75MB Isn't That Expensive
Feb 27 (commentary)--It appears that not enough of you have read my article on shooting less. I write that because one of the "complaints" about the D800 is that it creates 75MB raw files (it can do better than that with judicious use of compression, but for the sake of argument, I'll just use the largest size).
Back in the days of film, taking each image cost me out of pocket about 28 cents. That includes film, processing, and some courier service (I'd drop it off at the lab on my way home from the airport because it was convenient, but then have it couriered to me at the office the next morning). Even the most frugal person probably paid at least 17 cents a shot (and got random processing at that price).
What took me down this nostalgic road was far more than a few people making the contention that storage costs, especially once considering backups, would eat them alive if they shot with a D800 with it's 75MB a whack penalty.
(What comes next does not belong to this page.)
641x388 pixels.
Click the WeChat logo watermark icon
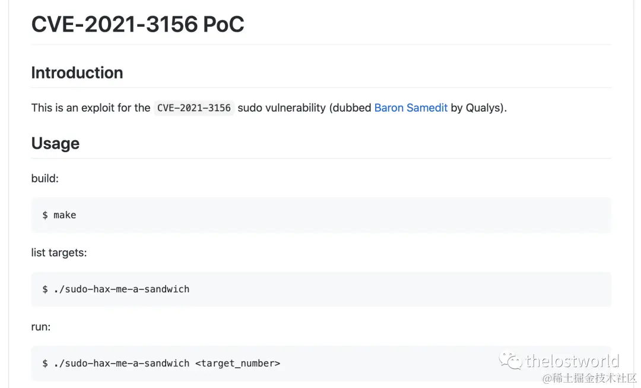point(510,360)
One man's penalty is another man's gain. As I've written many times, I'll take as many pixels as I can get assuming all else equal. More sampling equals better processing choices, amongst other things. But is that 75MB really a penalty in the first place?
Let's take what some view as a relatively expensive storage option: Amazon S3. Worst case, for a fully backed cloud storage system: 12.5 cents a GB/mo, or less than a penny a D800 image a month. It would take two years of storage before I even equalled my out of pocket film costs. Actually, less than that if I did critical editing out of shots that don't make the cut (in film, the cost was already incurred; in digital, if you delete the file, the cost isn't incurred).
But wait a minute, 12.5 cents a GB is US$125 a terrabyte a month. That sounds like a lot. After all, I can buy a 1TB hard drive from NewEgg for less than that. Okay, I'd need two, because I want a backup. Actually three, because I'd want an offsite backup, too. So call it three months worth of S3 storage costs to do it at home for a longer time. I'm starting to lose track of what fraction of a penny my D800 image is actually costing me.
I've written elsewhere about how expensive digital photography is. The camera body cost is just the tip of the iceberg. And the per image cost is pretty darned cheap, even with 75MB files. But this does raise an issue: the incremental cost of all those things--camera, lens, support, travel, computer, storage, and so on--does start to overwhelm more and more people. That's one of the reasons why I started predicting flattening sales of DSLRs way back in 2003. From the film days, we have a pretty good metric on how many households eventually go SLR and how many eventually stop using it for something simpler and cheaper.
A lot of the folk complaining about the D800 are candidates for getting off the DSLR escalator.